### WORK REQUEST 1
Reproduce the passage of the gourd article starting with "Last month, Fumihito, 53, attended" and going on through "in elementary school.".
### WORK REQUEST 2
Decide whether each statement agrees with the gourd article, answering yes or no and quoting the words of the article that settle it: (a) About 420 items were on display at the exhibition Fumihito attended in Hikone. (b) The gourd seeds Hiroshi Yuasa gave Fumihito came from Madagascar. (c) Fumihito is the president or honorary president of 20 organizations.

### EXTRACTED TEXT

^^^^

Photo/IllutrationCrown Prince Fumihito inspects gourd products in Kitajima, Tokushima Prefecture, on June 14. (Ritsu Nakamura)

  • Photo/Illustraion

In his youth, the brother of Emperor Naruhito was playfully dubbed "Prince Catfish" by acquaintances because of his interest in the species.

These days, "Prince of Gourds" might be a more apt monicker for Crown Prince Fumihito, given his deep knowledge of the pot-shaped fruit that has been grown in Japan since ancient times.

Fumihito, the president or honorary president of 14 organizations, likes nothing better than to visit exhibitions of gourd products.

He is also keen to create bigger gourds and pass on growing techniques to future generations as those who have expertise in the field are dwindling fast.

Last month, Fumihito, 53, attended an exhibition held by the Association For All Nippon Gourd Fanciers in Hikone, Shiga Prefecture, where a wide variety of gourd works were on display.

They included one that was 2 meters long and another in the shape of an eight whose surface bore intricate engraved patterns.

During the June 13 visit, he noted the 420 or so items on display came in all sizes and were grown by members of the association or elementary school pupils across the country.

Fumihito first encountered gourds about 30 years ago.

Hiroshi Yuasa, who heads the Research Institute of Evolutionary Biology and is a gourd collector of international renown, presented Fumihito with gourd seeds from Madagascar.

The crown prince had been deeply interested in Madagascar and its plants and animals since he was in elementary school.

Back at the Imperial Palace in Tokyo, he planted the seeds and eventually reaped fruit.

Gourds are known to have been used around the world as water containers or to fashion eating utensils for the past 10,000 years.

In Japan, urn-shaped gourds were used as early as the Jomon Pottery Culture period (c. 8000 B.C.-300 B.C.).

^^^^

### DATASET CONTENT

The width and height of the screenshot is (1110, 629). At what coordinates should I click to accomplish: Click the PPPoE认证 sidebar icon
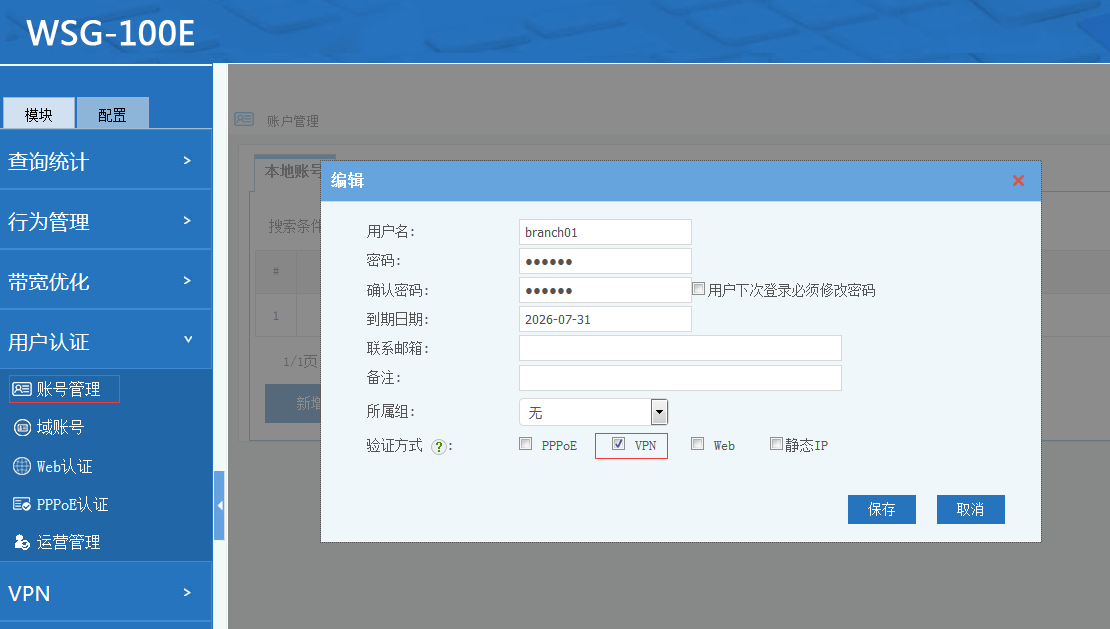(x=22, y=505)
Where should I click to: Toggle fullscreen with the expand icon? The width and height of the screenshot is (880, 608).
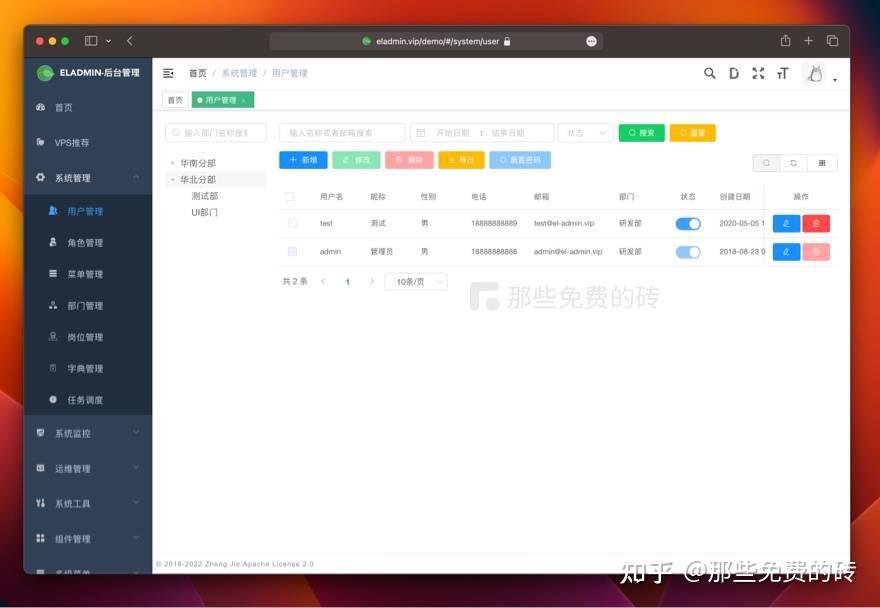[758, 73]
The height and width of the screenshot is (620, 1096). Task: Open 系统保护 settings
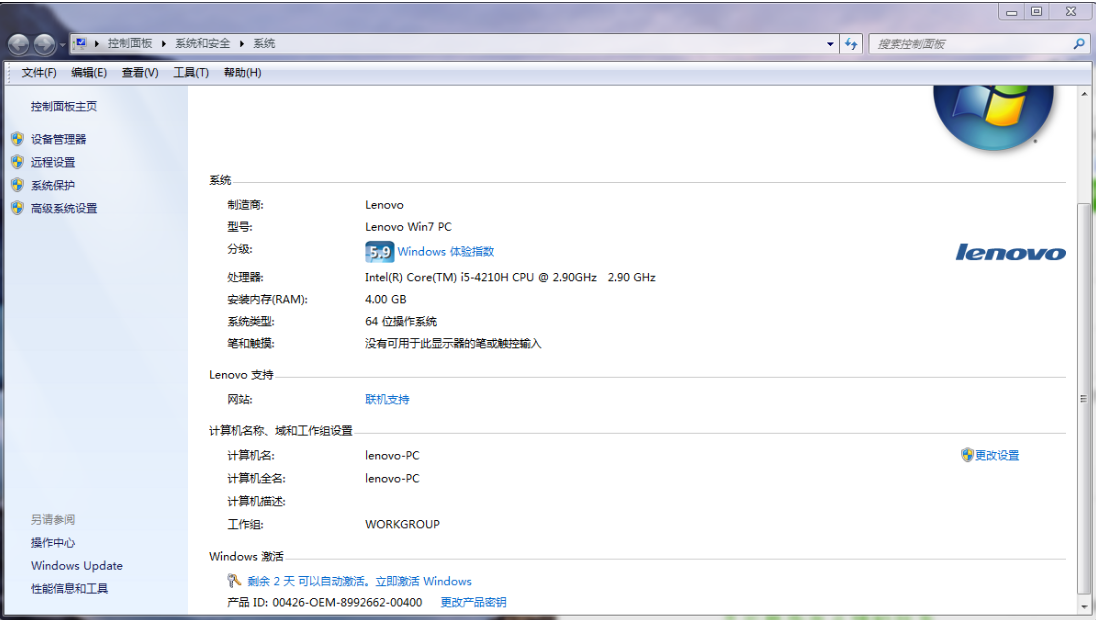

^^^^

### WRITTEN SOLUTION 1
Last month, Fumihito, 53, attended an exhibition held by the Association For All Nippon Gourd Fanciers in Hikone, Shiga Prefecture, where a wide variety of gourd works were on display.

They included one that was 2 meters long and another in the shape of an eight whose surface bore intricate engraved patterns.

During the June 13 visit, he noted the 420 or so items on display came in all sizes and were grown by members of the association or elementary school pupils across the country.

Fumihito first encountered gourds about 30 years ago.

Hiroshi Yuasa, who heads the Research Institute of Evolutionary Biology and is a gourd collector of international renown, presented Fumihito with gourd seeds from Madagascar.

The crown prince had been deeply interested in Madagascar and its plants and animals since he was in elementary school.

### WRITTEN SOLUTION 2
(a) Yes: "the 420 or so items on display"
(b) Yes: "presented Fumihito with gourd seeds from Madagascar"
(c) No: "the president or honorary president of 14 organizations"